In relation with identity, the Anthropogenic line of inquiry focuses on the effects on the population of the dif-ferent layers of representation. Although the intangible anthropogenic borders (traditions, minorities, flows) seem blurred and thus assembling, there is a latent crisis of representation between the different scales of decision making, increasing the contradiction between community and the individual.
The individual notions of Territory, Economy, Governance and Anthropogenic have led to various insights in the cartography phase. The following phase, deconstruction, further elaborates on these insights by the means of maps, diagrams and project actions, all specified to one of the four notions. However, all relating to crises and levels of representation. The four notions are addressed individually, nonetheless together they collaborate to explain the crisis of representation through scales, times and locations.
Firstly the conclusion maps following from the previous phase show a relation to earlier mentioned aspects, however apply an additional level of interpretation and information. The maps define several zones of crisis emerged from research relating to their individual notion.

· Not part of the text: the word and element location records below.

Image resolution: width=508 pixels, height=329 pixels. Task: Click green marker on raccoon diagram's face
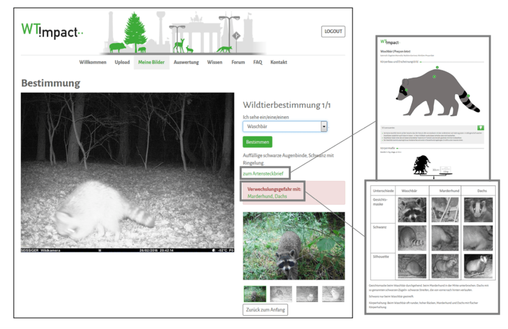[x=406, y=89]
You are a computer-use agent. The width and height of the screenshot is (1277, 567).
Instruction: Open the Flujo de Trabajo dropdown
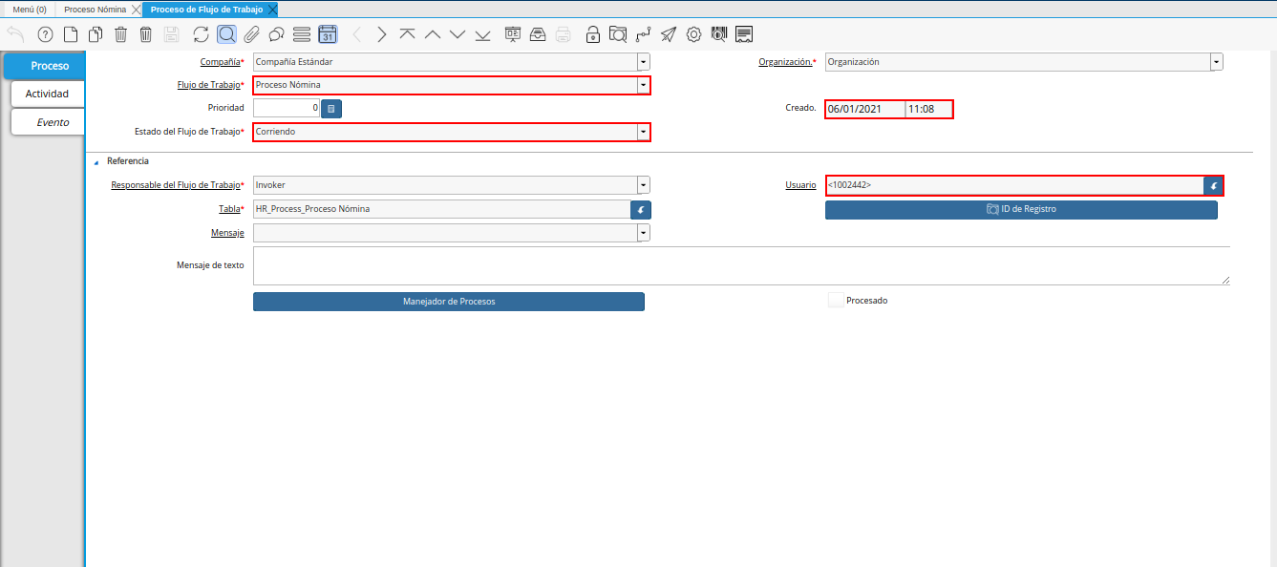click(x=643, y=86)
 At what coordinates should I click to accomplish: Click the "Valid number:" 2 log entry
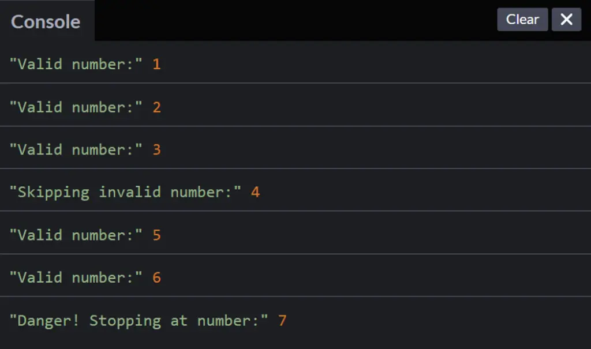[296, 105]
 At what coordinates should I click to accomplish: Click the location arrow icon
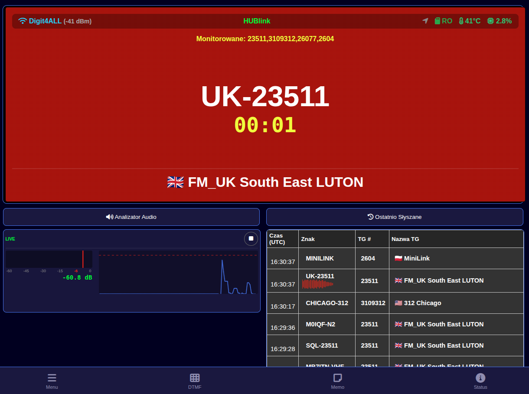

To visualise how each notion relates to a level of representation and what the repercussions of the identified crises to this level of representation are, we’ve de-constructed the conclusions and constructed representational diagrams. These diagrams relate the level of representation to time and scale to visualise the effects of different regulations and countries.
The crisis points that have emerged from the research have been listed and are related to the notions to result in project actions. These project actions are studied through different times and scales to predict future situations and possibilities.
In the deconstruction phase the different crises and project actions where identified within the four categories of territory, governance, economics and anthropogenic. Nevertheless, to project a vision for the futureof the region it was necessary to overlap the previously mapped crises into an action – reaction manifesto in order to have a wider understanding on the overall crisis of representation. By doing this different potentials and problematics in different scales and categories where identified and used to project the ideal vision of North Sea representational scenario. The potentials in the local scale, its strong local policy and sense of identity, together with the efforts for governmental unity, free trade agreements and free movement of people suggest a hopeful scenario for a well-represented and cooperative Europe.
Nonetheless, it is essential to consider different scenarios based on the problematics that keep arising in today’s geopolitical scenario. With Brexit as an example of the unexpected in what was considered to be a stable region, the projection phase aims to push the boundaries of the expected scenarios, from ideal to almost dystopian. These scenarios are the result of a matrix, showing the frightening fine line that divides the most hopeful scenarios of cooperation from the havocs of singularity and isolation.
For the crisis of representation, the four provocative future scenarios are placed in the intersection between cooperation and representation; isolation, civility, singularity, solidarity. This projection further reveals that, unlike the current common believe neither high representation and identity or high cooperation promise a bright future for the territory if they don’t work together and are reciprocal to each other.